2018 a été une année de double victoire pour la société française Dassault Systèmes, qui gagne deux procès en Chine pour contrefaçon de son logiciel CATIA, avec un double record des dommages et intérêts octroyés par la Cour de Shanghai.
La société Dassault Systèmes (que nous appellerons « Dassault » dans la suite), est connue comme éditeur de logiciels spécialisé dans la conception 3D, le maquettisme numérique 3D et les solutions pour la gestion du cycle de vie d’un produit (PLM). En particulier, Dassault est l’auteur du célèbre logiciel de conception assistée par ordinateur CATIA. Mondialement reconnue pour les logiciels capables de développer des avions militaires et civils, Dassault est dorénavant également célèbre en Chine pour avoir battu le record de dommages-intérêts en contrefaçon de logiciel devant la Cour de la propriété intellectuelle de Shanghai.
Plus précisément, le record a été battu deux fois en une seule année (2018), avec à chaque fois un montant de dommages et intérêts qui s’élevait respectivement à 9 millions de yuan (environ 1,2 millions d’euros) et 15 millions de yuan (environ 2 millions d’euros). Selon le livre blanc publié récemment par le Bureau d’information du Conseil d’État, « l’initiative de la Chine est de renforcer la protection de la propriété intellectuelle ce qui est important pour améliorer le système de protection des droits de propriété et pour améliorer la compétitivité économique de la Chine ». On peut constater que les sanctions relativement sévères dans les affaires de contrefaçon récentes vont dans le sens de cette initiative de la Chine.

Données sur les éléments et la position du texte:
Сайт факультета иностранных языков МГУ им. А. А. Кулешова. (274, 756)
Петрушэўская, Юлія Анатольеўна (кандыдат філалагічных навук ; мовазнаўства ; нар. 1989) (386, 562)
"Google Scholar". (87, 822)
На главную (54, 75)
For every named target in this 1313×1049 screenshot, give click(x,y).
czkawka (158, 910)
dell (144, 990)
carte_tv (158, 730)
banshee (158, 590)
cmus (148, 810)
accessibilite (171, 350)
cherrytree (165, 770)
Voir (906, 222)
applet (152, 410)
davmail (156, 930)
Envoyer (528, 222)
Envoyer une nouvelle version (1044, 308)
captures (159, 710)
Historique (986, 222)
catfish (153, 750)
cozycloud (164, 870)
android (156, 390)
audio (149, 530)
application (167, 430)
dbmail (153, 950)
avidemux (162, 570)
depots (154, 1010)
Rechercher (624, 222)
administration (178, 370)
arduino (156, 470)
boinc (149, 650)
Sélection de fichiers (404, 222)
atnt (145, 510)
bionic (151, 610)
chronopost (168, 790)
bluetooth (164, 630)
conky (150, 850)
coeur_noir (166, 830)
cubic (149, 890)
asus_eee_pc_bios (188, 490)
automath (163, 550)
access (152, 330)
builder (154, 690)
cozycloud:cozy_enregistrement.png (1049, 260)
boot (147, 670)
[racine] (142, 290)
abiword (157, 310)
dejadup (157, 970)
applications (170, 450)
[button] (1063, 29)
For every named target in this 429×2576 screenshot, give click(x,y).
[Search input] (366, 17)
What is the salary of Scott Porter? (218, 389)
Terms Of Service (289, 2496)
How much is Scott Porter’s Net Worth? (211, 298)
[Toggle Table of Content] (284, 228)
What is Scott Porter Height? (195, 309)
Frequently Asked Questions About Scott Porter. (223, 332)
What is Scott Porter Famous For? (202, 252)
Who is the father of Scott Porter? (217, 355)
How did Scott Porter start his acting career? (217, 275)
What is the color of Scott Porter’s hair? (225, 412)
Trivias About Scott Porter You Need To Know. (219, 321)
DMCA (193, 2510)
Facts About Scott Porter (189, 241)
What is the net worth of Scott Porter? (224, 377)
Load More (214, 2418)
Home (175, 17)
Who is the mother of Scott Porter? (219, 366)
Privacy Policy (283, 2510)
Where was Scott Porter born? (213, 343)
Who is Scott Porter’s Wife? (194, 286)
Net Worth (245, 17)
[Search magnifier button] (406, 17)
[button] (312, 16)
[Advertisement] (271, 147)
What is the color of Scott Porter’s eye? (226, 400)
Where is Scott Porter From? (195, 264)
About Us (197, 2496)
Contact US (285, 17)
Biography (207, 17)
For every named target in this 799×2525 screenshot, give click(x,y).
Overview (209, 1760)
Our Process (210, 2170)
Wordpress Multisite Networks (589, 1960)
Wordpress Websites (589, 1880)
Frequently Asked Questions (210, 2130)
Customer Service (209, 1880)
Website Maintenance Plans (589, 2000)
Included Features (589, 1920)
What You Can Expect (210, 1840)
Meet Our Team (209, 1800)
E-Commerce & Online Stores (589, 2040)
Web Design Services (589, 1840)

SÉRIE DE CONSIGNES:
a: Répondez aux questions suivantes sur le texte consacré à Dassault Systèmes :
(i) Combien de procès la société a-t-elle gagnés en Chine en 2018 ?
(ii) Quel logiciel de conception assistée par ordinateur la société a-t-elle créé ?
(iii) Quel organisme a publié le livre blanc cité ?
b: Recopiez fidèlement le passage du texte sur Dassault Systèmes commençant par « 2018 a été une » et se terminant par « intellectuelle de Shanghai. ».
c: Rédigez la suite du texte sur les procès de Dassault Systèmes en Chine, à partir de sa dernière phrase.

RÉPONSES AUX CONSIGNES:
a:
(i) Deux procès.
(ii) Le logiciel CATIA.
(iii) Le Bureau d'information du Conseil d'État.

b:
2018 a été une année de double victoire pour la société française Dassault Systèmes, qui gagne deux procès en Chine pour contrefaçon de son logiciel CATIA, avec un double record des dommages et intérêts octroyés par la Cour de Shanghai.
La société Dassault Systèmes (que nous appellerons « Dassault » dans la suite), est connue comme éditeur de logiciels spécialisé dans la conception 3D, le maquettisme numérique 3D et les solutions pour la gestion du cycle de vie d’un produit (PLM). En particulier, Dassault est l’auteur du célèbre logiciel de conception assistée par ordinateur CATIA. Mondialement reconnue pour les logiciels capables de développer des avions militaires et civils, Dassault est dorénavant également célèbre en Chine pour avoir battu le record de dommages-intérêts en contrefaçon de logiciel devant la Cour de la propriété intellectuelle de Shanghai.

c:
Dans cet article, nous allons revoir ensemble les deux affaires de contrefaçon de logiciel, intentées par le premier éditeur de logiciel français en Chine.
Dassault vs Zhidou
Zhidou Electric Vehicle Co., Ltd. (« Zhidou » ci-après), créée en 2006, est l’une des plus anciennes entreprises en Chine à se lancer dans le secteur des véhicules à énergies nouvelles. À la fin 2017, Zhidou avait vendu un total de 100 672 véhicules électriques dans 20 pays du monde, ce qui fait de Zhidou la plus grande marque chinoise de véhicules électriques exportée à l’étranger.
En 2016, Dassault considère que Zhidou a illégalement copié, installé et utilisé à titre commercial le logiciel « CATIA V5 R20 », protégé par le droit d’auteur, sur les ordinateurs situés dans les locaux commerciaux du district de Jiading, à Shanghai.
En février 2017, Dassault dépose une plainte contre Zhidou auprès du corps administratif chargé de l’application de la loi sur le marché culturel de Shanghai, qui procède à une inspection sur place le même mois et qui constate que logiciel CATIA en question est effectivement installé sur 8 ordinateurs.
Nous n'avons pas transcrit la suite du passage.